** Start SOURCE TEXT **
Monetarism is a school of thought in monetary economics that emphasizes the role of governments in controlling the amount of money in circulation. Monetarist theory asserts that variations in the money supply have major influences on national output in the short run and on price levels over longer periods. Monetarists assert that the objectives of monetary policy are best met by targeting the growth rate of the money supply rather than by engaging in discretionary monetary policy. Monetarism is commonly associated with neoliberalism.

Monetarism today is mainly associated with the work of Milton Friedman, who was among the generation of economists to reject Keynesian economics and criticise Keynes's theory of fighting economic downturns using fiscal policy (government spending). Friedman and Anna Schwartz wrote an influential book, A Monetary History of the United States, 1867–1960, and argued "inflation is always and everywhere a monetary phenomenon".

Though he opposed the existence of the Federal Reserve, Friedman advocated, given its existence, a central bank policy aimed at keeping the growth of the money supply at a rate commensurate with the growth in productivity and demand for goods.

Description
Monetarism is an economic theory that focuses on the macroeconomic effects of the supply of money and central banking. Formulated by Milton Friedman, it argues that excessive expansion of the money supply is inherently inflationary, and that monetary authorities should focus solely on maintaining price stability.

This theory draws its roots from two historically antagonistic schools of thought: the hard money policies that dominated monetary thinking in the late 19th century, and the monetary theories of John Maynard Keynes, who, working in the inter-war period during the failure of the restored gold standard, proposed a demand-driven model for money. While Keynes had focused on the stability of a currency's value, with panics based on an insufficient money supply leading to the use of an alternate currency and collapse of the monetary system, Friedman focused on price stability.

The result was summarised in a historical analysis of monetary policy, Monetary History of the United States 1867–1960, which Friedman coauthored with Anna Schwartz. The book attributed inflation to excess money supply generated by a central bank. It attributed deflationary spirals to the reverse effect of a failure of a central bank to support the money supply during a liquidity crunch.

Friedman originally proposed a fixed monetary rule, called Friedman's k-percent rule, where the money supply would be automatically increased by a fixed percentage per year. Under this rule, there would be no leeway for the central reserve bank, as money supply increases could be determined "by a computer", and business could anticipate all money supply changes. With other monetarists he believed that the active manipulation of the money supply or its growth rate is more likely to destabilise than stabilise the economy.

Opposition to the gold standard
Most monetarists oppose the gold standard. Friedman viewed a pure gold standard as impractical. For example, whereas one of the benefits of the gold standard is that the intrinsic limitations to the growth of the money supply by the use of gold would prevent inflation, if the growth of population or increase in trade outpaces the money supply, there would be no way to counteract deflation and reduced liquidity (and any attendant recession) except for the mining of more gold. But he also admitted that if a government was willing to surrender control over its monetary policy and not to interfere with economic activities, a gold-based economy would be possible.
** End SOURCE TEXT **
** Start RECORD LIST **
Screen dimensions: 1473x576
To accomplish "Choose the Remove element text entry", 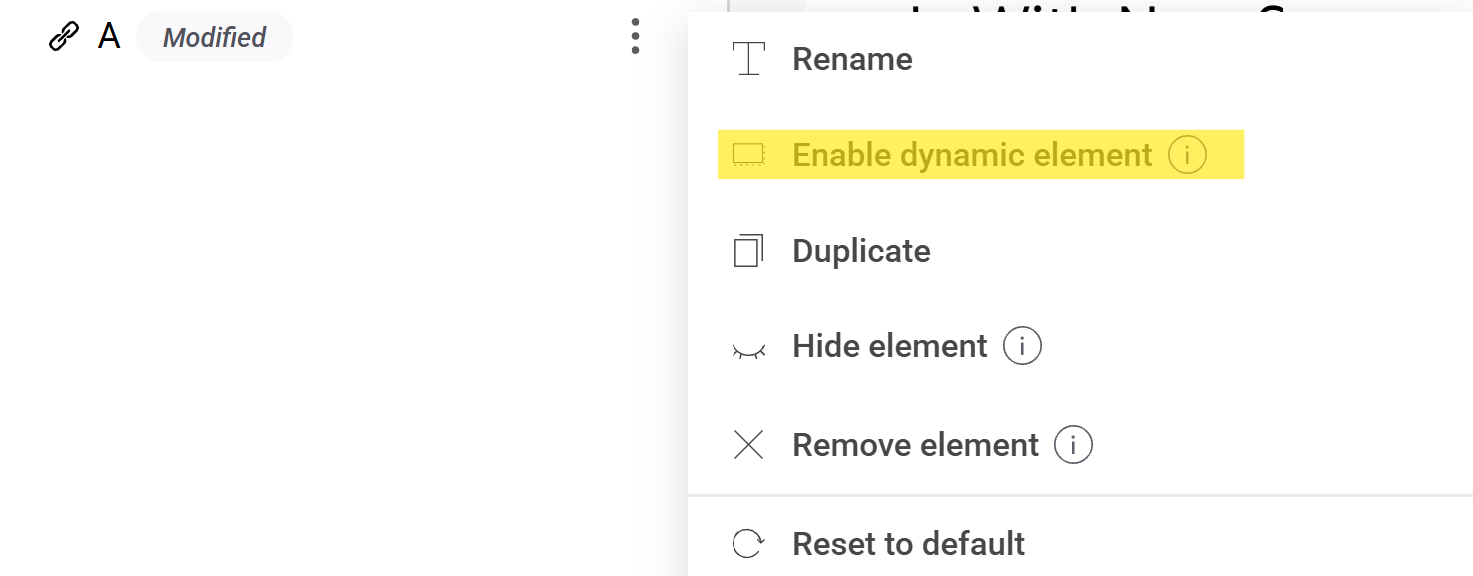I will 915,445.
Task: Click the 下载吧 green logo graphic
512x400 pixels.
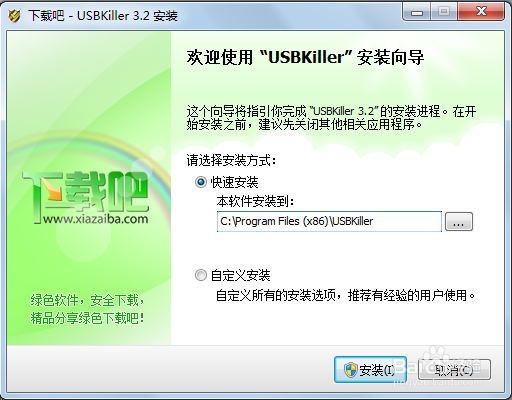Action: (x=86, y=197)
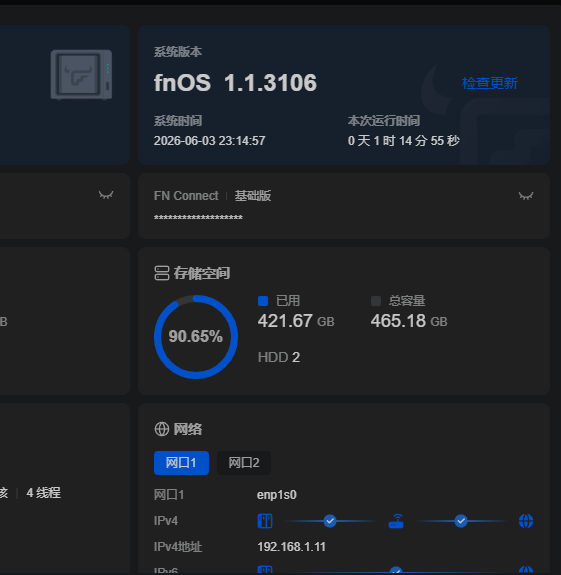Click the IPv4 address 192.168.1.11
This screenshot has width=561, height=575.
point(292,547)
** End RECORD LIST **
** Start RECORD LIST **
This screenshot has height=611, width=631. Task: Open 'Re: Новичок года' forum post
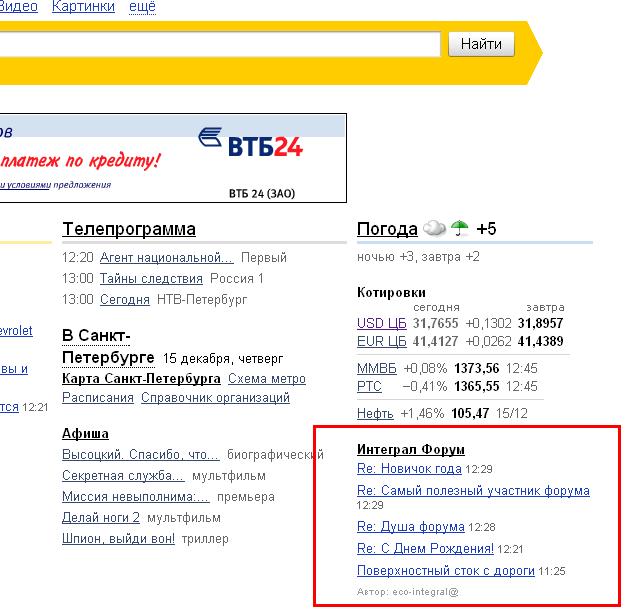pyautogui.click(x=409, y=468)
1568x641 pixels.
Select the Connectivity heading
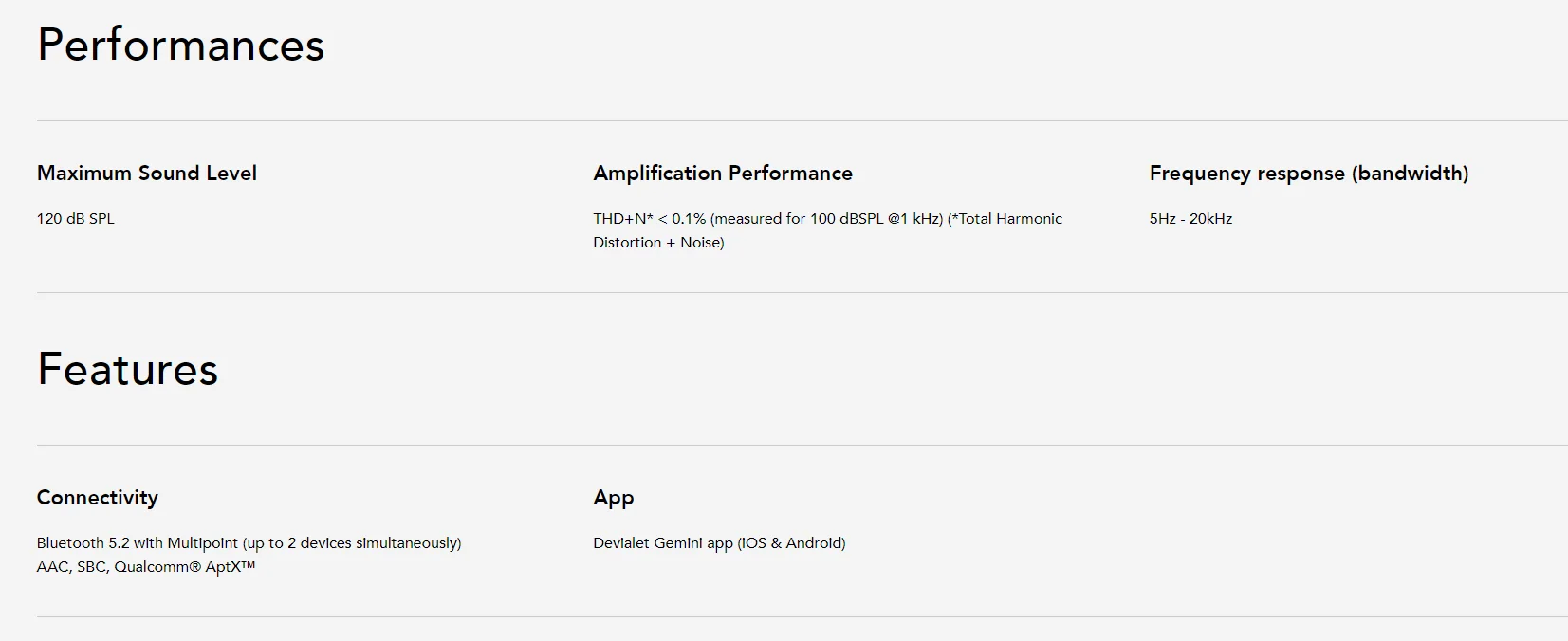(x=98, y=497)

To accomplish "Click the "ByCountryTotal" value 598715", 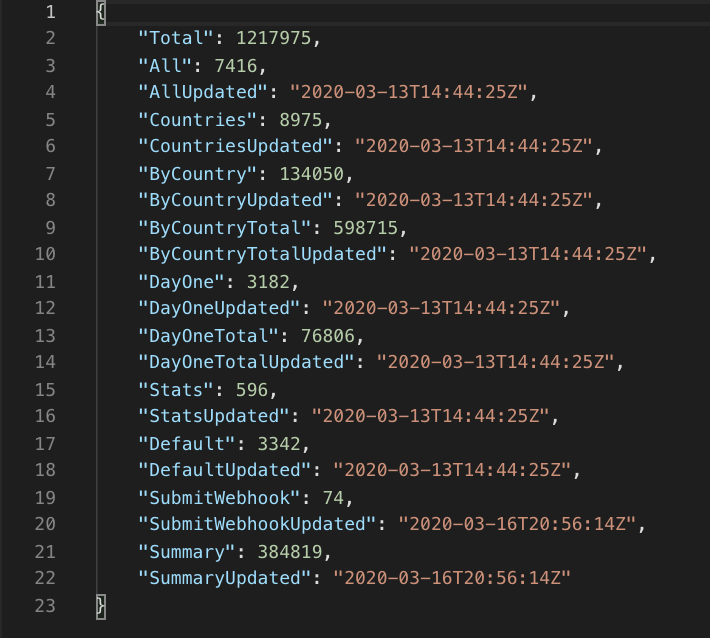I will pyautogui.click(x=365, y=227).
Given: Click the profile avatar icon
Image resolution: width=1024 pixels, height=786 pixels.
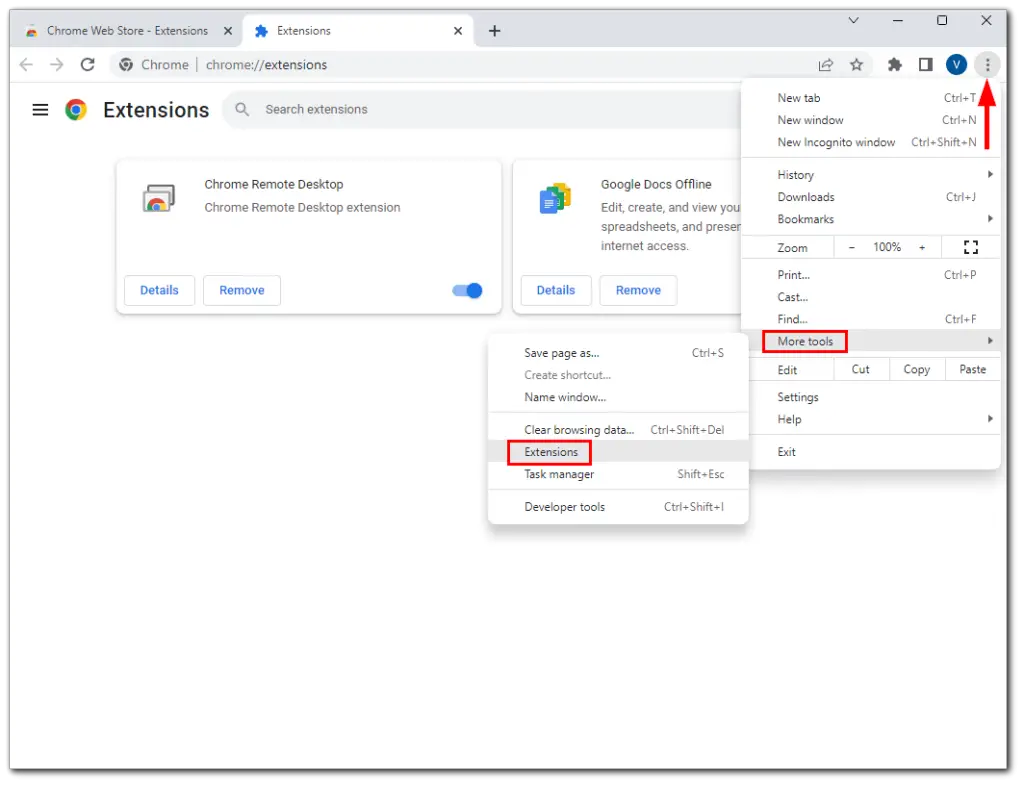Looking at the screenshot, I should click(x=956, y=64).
** End RECORD LIST **
** Start RECORD LIST **
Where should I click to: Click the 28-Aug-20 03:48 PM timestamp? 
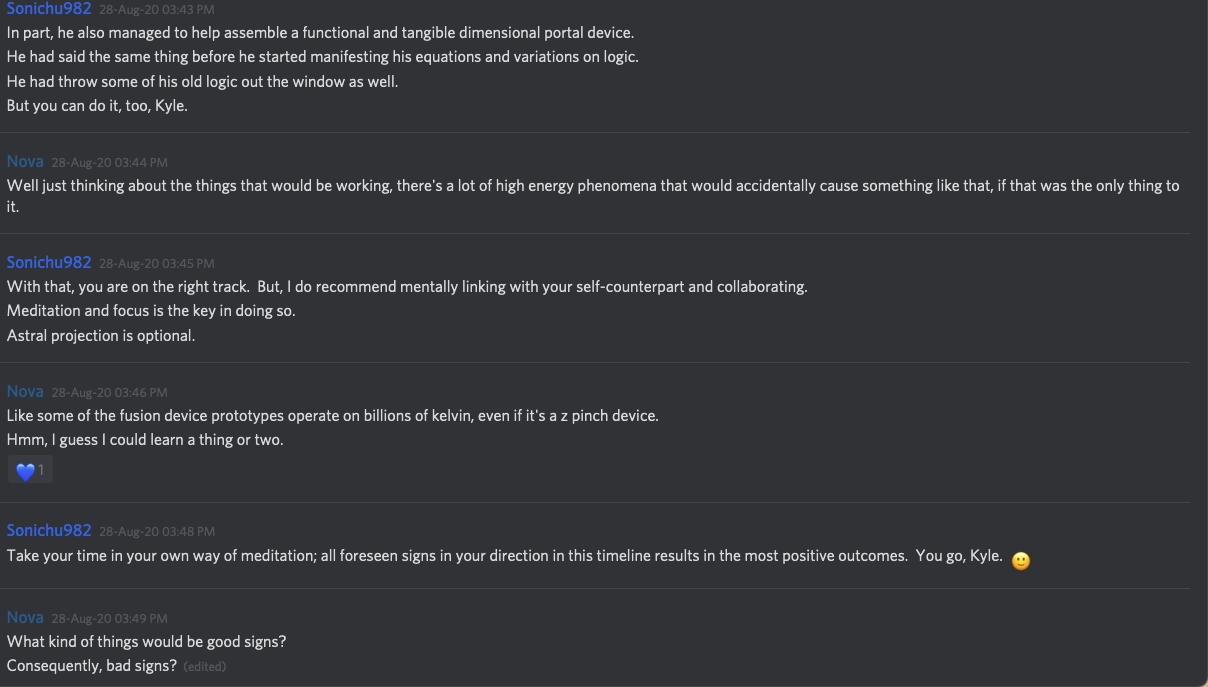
** End RECORD LIST **
WHAT YOU SHOULD DO
Rewrite the stretch of the monetarism text from "The result was" through "a liquidity crunch.", putting "credit squeeze" in place of "liquidity crunch".

EXERCISE RESULT
The result was summarised in a historical analysis of monetary policy, Monetary History of the United States 1867–1960, which Friedman coauthored with Anna Schwartz. The book attributed inflation to excess money supply generated by a central bank. It attributed deflationary spirals to the reverse effect of a failure of a central bank to support the money supply during a credit squeeze.